The source control integration in Visual Studio is pretty and also braindead. It usually takes days to weeks to get a simple web project with a few dependencies able to be worked on by multiple people. These are problems I've experienced with Visual Studio 2005 and Team Foundation Server:
By default, mappings to source control for a project are stored in three separate places, with no automatic way to synchronize them all, and no way to view or modify them directly through the GUI
In the solution file
In the source control bindings file in every folder
In project files
Undocumented "heuristics" are used to second guess whether a project is actually under source control, and get other useful information. So, frequently, using source control means guessing how to trigger the correct action by setting up your entire solution the way Microsoft considers the most "pretty".

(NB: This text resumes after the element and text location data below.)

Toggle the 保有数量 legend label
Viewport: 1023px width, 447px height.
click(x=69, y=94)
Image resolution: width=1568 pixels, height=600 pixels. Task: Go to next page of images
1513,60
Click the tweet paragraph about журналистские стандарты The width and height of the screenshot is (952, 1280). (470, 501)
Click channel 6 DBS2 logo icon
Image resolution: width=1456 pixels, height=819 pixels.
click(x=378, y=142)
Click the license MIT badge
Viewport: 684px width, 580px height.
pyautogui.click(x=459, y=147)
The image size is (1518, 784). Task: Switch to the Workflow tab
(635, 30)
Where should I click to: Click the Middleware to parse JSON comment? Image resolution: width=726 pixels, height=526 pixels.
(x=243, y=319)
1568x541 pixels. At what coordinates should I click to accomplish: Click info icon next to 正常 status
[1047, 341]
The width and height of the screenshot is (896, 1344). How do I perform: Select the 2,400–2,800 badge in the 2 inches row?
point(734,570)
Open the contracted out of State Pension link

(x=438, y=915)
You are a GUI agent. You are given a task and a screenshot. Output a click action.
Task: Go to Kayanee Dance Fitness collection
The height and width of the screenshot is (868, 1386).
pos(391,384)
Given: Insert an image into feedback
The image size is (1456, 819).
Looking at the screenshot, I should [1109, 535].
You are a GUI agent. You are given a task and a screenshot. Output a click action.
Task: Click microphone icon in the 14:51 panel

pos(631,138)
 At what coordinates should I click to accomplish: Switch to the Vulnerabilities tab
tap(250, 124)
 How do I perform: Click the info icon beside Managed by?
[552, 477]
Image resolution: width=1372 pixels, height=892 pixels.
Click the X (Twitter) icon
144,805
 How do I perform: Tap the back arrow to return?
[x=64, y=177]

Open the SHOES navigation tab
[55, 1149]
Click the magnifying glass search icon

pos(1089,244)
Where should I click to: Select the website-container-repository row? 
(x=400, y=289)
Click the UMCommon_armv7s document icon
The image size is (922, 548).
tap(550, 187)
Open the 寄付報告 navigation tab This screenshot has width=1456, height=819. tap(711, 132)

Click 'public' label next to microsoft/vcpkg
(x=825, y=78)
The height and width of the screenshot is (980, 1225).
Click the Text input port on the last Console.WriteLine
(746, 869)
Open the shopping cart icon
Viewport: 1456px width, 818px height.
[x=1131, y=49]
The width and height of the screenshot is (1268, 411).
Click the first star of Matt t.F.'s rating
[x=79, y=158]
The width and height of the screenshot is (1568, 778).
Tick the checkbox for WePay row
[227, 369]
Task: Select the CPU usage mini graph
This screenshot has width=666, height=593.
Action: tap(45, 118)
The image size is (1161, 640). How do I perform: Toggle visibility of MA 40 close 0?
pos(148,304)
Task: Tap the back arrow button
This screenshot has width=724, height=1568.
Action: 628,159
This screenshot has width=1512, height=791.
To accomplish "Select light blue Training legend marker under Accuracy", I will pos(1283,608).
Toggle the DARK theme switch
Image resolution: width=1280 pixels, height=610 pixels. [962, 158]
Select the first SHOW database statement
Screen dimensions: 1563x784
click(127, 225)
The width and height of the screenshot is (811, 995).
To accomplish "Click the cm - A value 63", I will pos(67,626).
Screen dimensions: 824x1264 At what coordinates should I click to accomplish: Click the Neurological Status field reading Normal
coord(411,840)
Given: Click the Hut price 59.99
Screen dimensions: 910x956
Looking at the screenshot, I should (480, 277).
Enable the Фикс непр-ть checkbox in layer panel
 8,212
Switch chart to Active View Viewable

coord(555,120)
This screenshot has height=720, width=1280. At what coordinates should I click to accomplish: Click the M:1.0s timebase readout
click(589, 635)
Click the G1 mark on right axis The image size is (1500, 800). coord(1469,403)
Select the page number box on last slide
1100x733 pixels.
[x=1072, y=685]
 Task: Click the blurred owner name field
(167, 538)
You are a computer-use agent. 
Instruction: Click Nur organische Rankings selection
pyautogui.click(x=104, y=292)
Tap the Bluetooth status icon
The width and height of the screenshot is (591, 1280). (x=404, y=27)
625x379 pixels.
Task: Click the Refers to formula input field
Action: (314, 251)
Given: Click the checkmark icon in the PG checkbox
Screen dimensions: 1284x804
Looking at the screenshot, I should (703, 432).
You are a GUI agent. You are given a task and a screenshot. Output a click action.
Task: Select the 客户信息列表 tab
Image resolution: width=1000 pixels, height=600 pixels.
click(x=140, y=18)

By default, solution files store some absolute paths
In new-style web sites, it's not possible within VS to reference a different version of a library than the one in the GAC. This is trouble since assemblies must be in the GAC for those controls to be used from the Toolbox!
Visual Studio will sometimes automatically check out source-controlled project files and make no changes in order to fix the user's local settings, or check files out to "fix" settings that conflict with another user's machine. Inattentive developers will check out and lock important files and then go on working, since this is the default behavior of Visual Studio.
Web sites automatically converted from .NET 2003 will trigger most of these problems either directly, or when trying the most obvious things to fix the resulting breakage.